From the graphs it is clear that:

a) Application of any number system provides better performance compared to binary number system;

b) Replacement of binary multiplier by DBNS multiplier improves the speed of the architecture but the hardware complexity increases substantially specially due to the conversion stage;

c) Although TBNS multiplier improves the performance of the modulator and demodulator further compared to DBNS multiplier, yet it suffers from additional hardware complexity for conversion;

d) Application of RNS adder and multiplier gives the best result among them, also providing lesser hardware complexity due to LUT based forward and reverse conversion stages;

e) MNS should provide better results compared to both DBNS and RNS. Although it performs better than DBNS according to the results but maximum output required time after clock is more than RNS because of the three conversion stages required for its implementation which is maximum among all of them. If the DBNS multiplier stage can be modified to produces results directly in RNS then application of MNS can be faster than RNS application.

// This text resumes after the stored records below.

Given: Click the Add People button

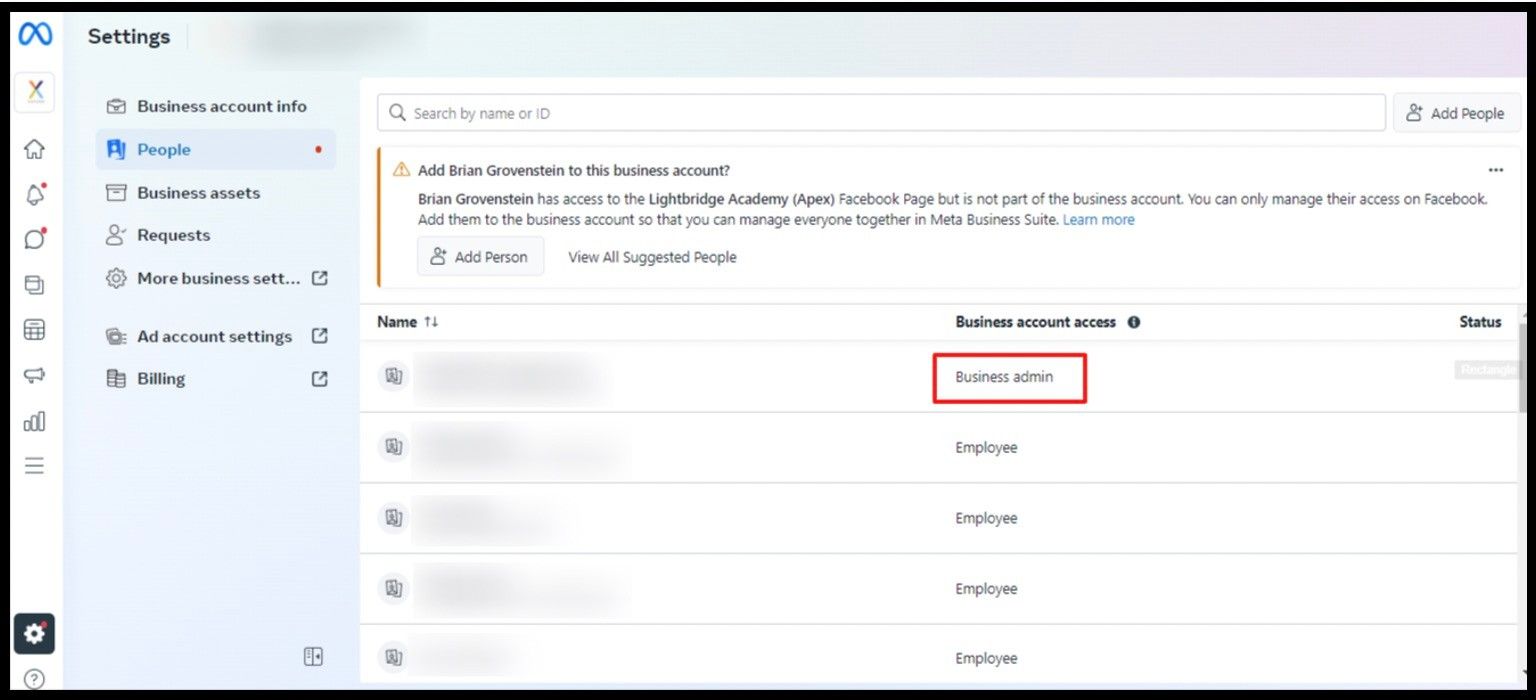Looking at the screenshot, I should pyautogui.click(x=1456, y=114).
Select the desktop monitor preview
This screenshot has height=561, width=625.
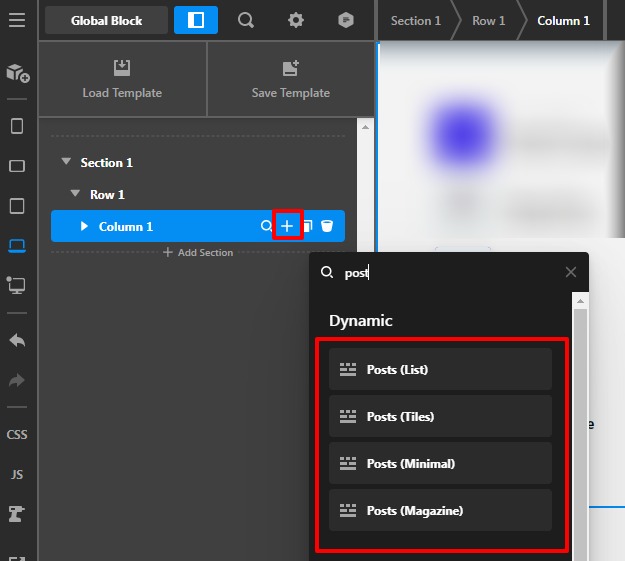tap(17, 286)
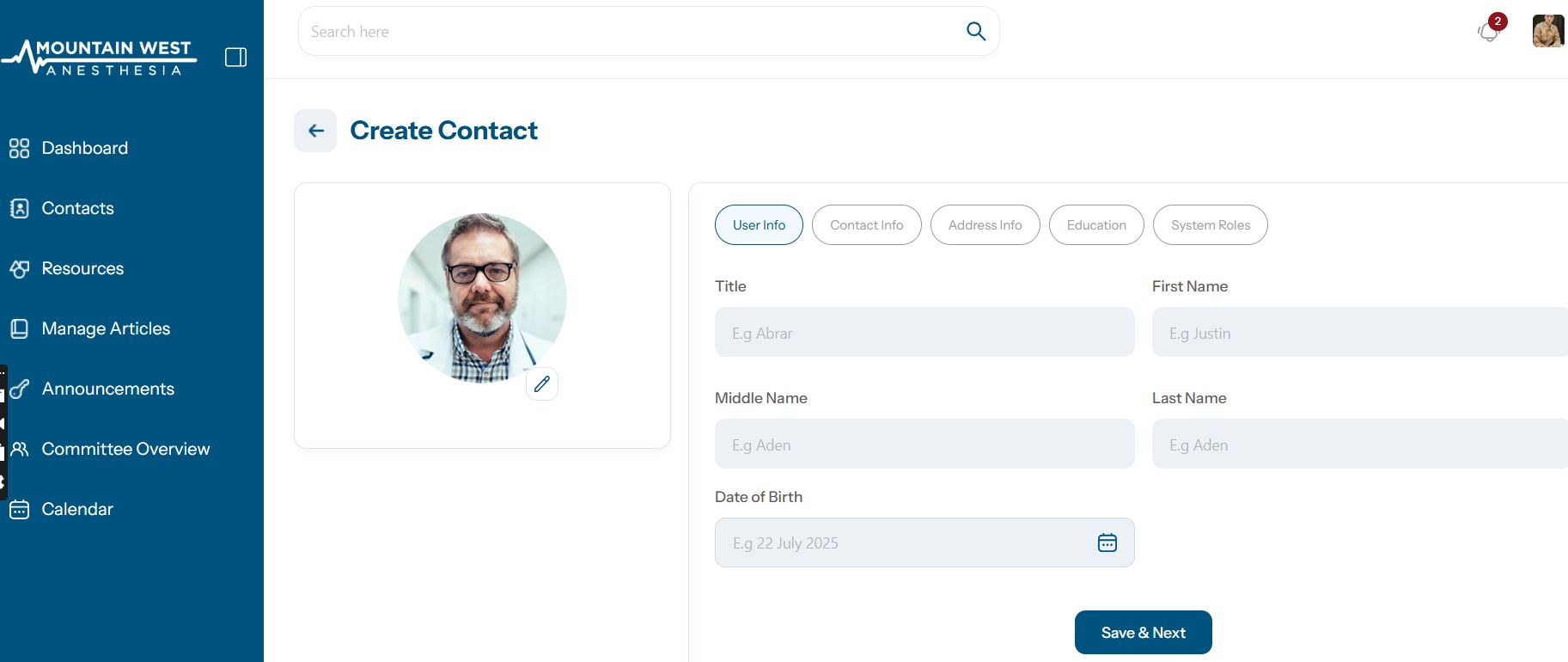Select the System Roles tab

(x=1210, y=225)
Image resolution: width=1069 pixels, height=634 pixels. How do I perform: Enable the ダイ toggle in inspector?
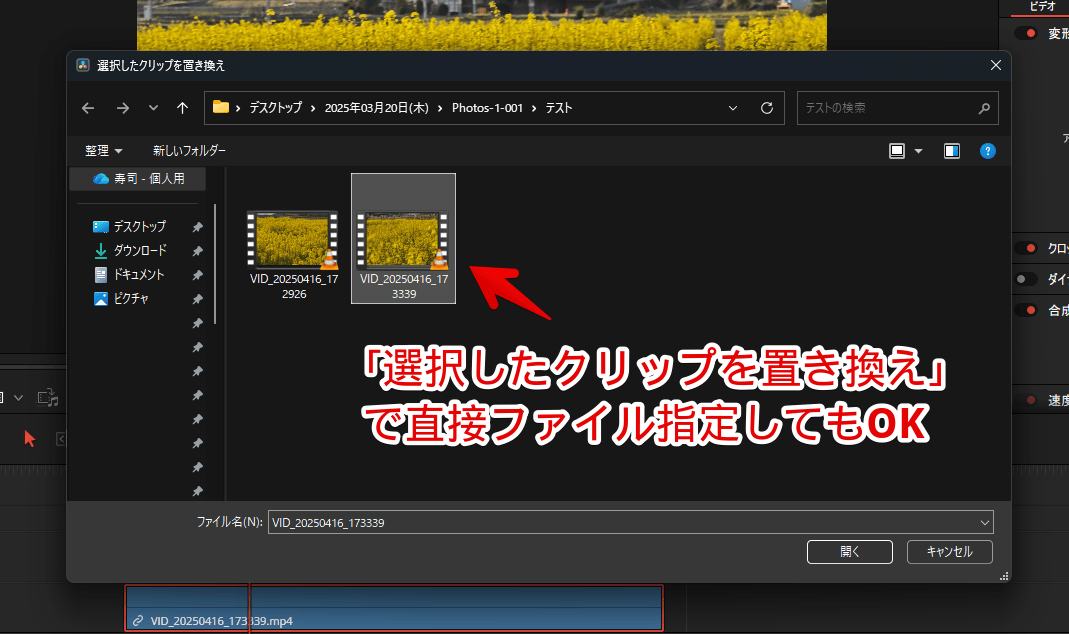[x=1025, y=279]
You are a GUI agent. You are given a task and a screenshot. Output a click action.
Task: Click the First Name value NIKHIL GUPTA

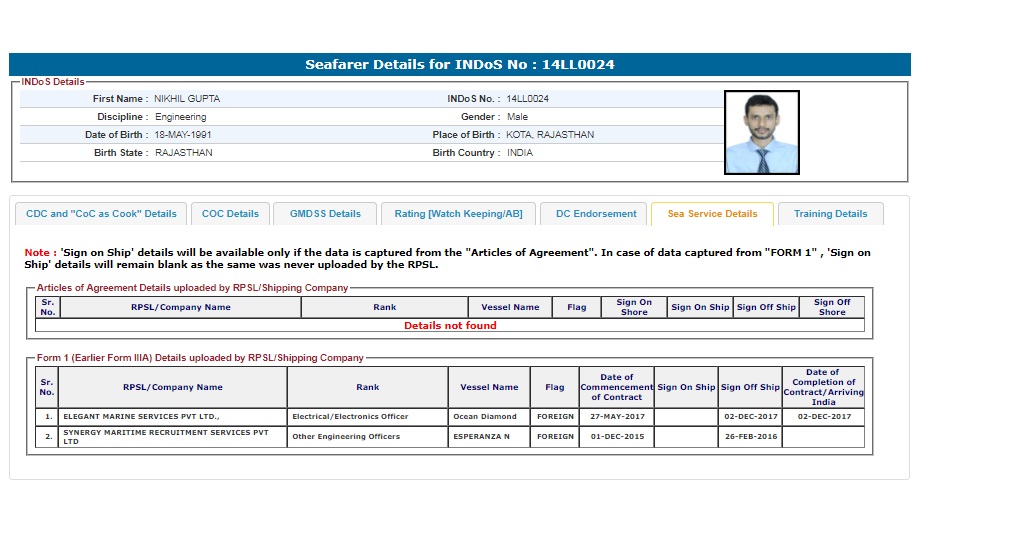click(x=187, y=99)
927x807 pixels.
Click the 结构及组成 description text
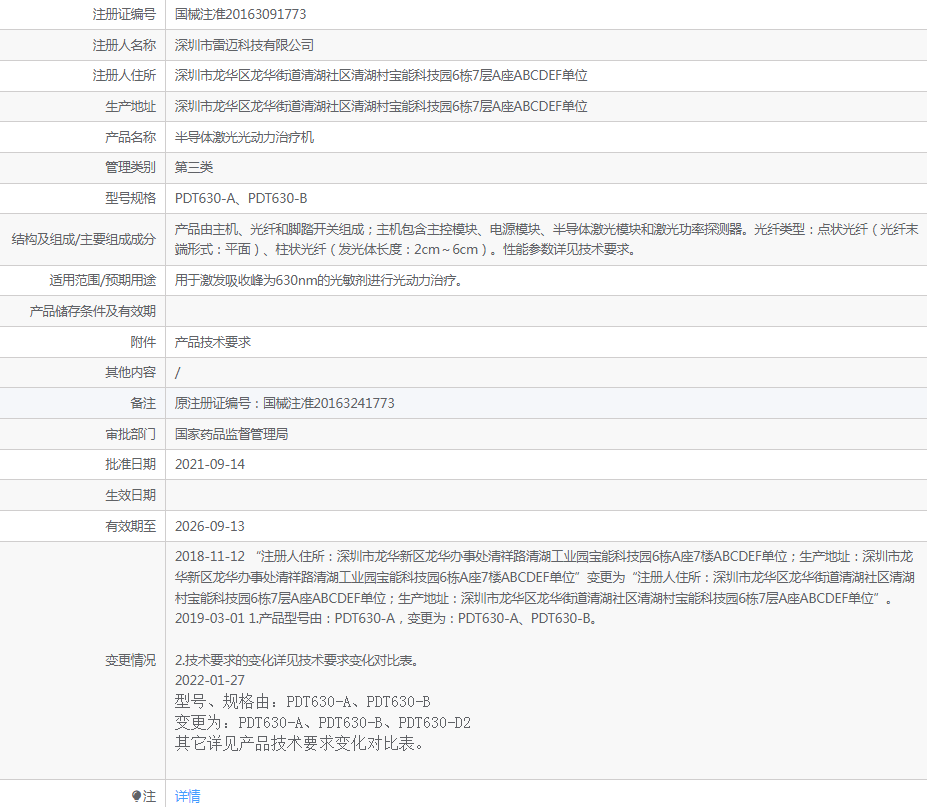pyautogui.click(x=540, y=239)
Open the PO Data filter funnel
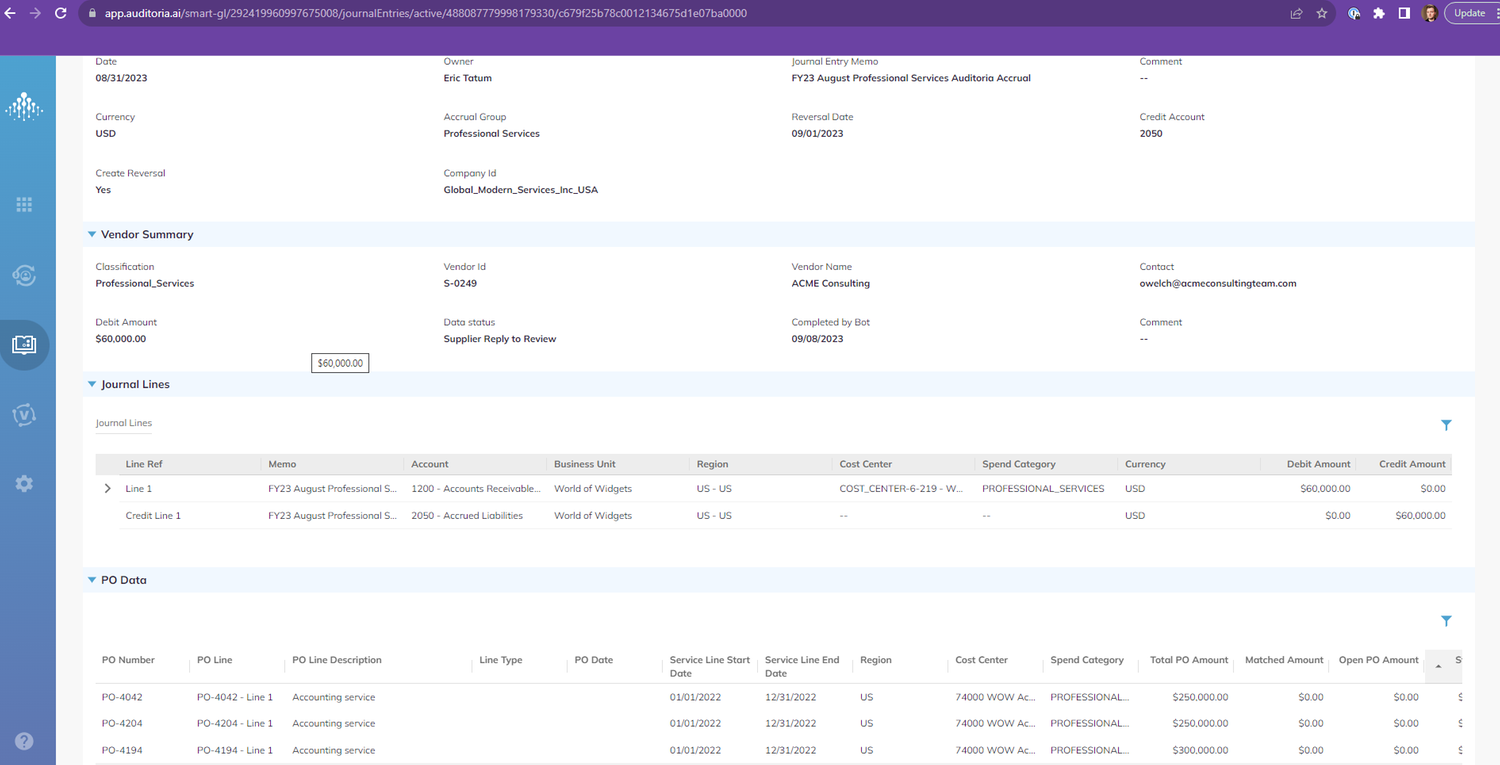The height and width of the screenshot is (765, 1500). 1446,620
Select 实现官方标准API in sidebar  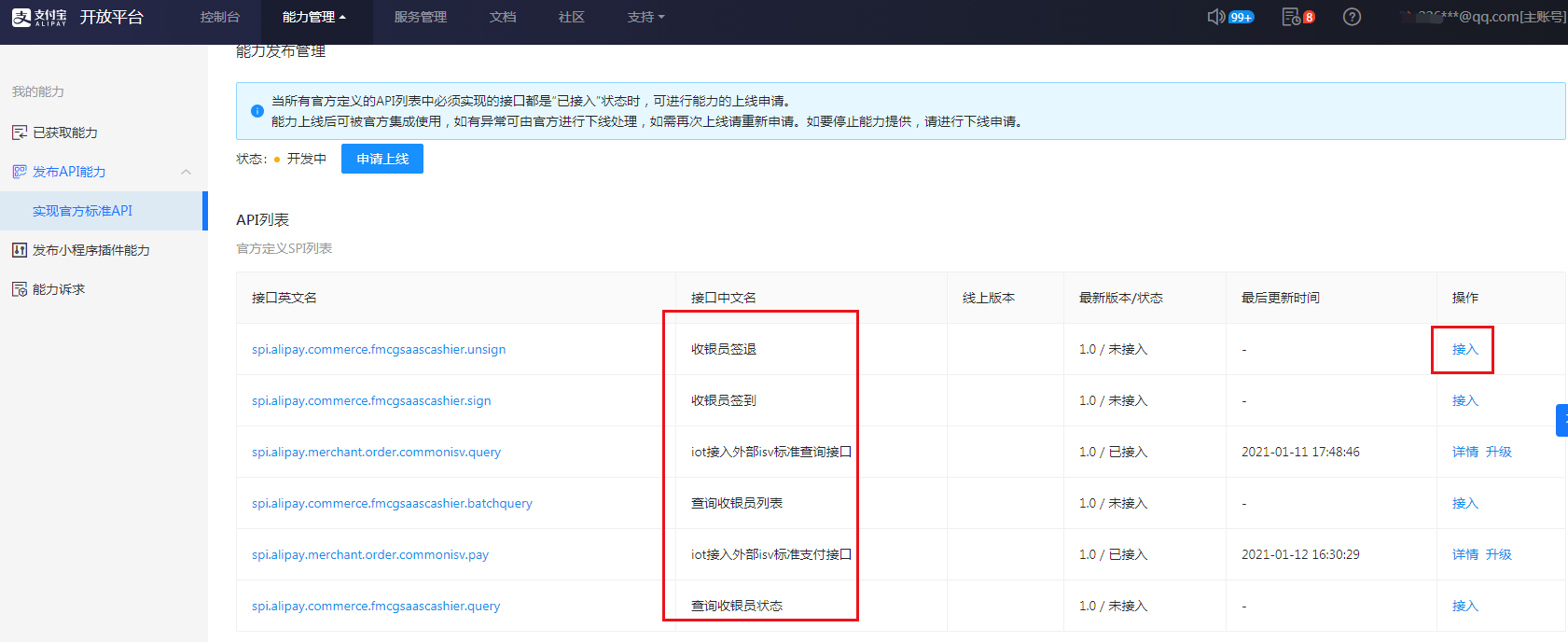[82, 211]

In this paper at first high performance arithmetic units and architectures for applying them in DSP applications have been analyzed and validated on Xilinx virtex IV FPGA using Xilinx ISE 9.1i. To study their performances, arithmetic units of different number systems like RNS, DBNS, TBNS and MNS have been applied to a BFSK modulator as well as demodulator and validated similarly. By analyzing their performances it can be concluded that application of any number system provides better performance compared with binary number system. Comparing the performances of all those number system it is seen that the RNS provides the highest speed and that TBNS utilizes the least amount of hardware in case of this architecture. MNS also provides higher speed but suffers due to greater hardware complexity. If DBNS conversion stages can be implemented fully based on LUT, then the speed of DBNS and MNS will improve further. Future work can proceed if MNS can be implemented using TBNS multiplier and RNS adder. VLSI implementation can also be done.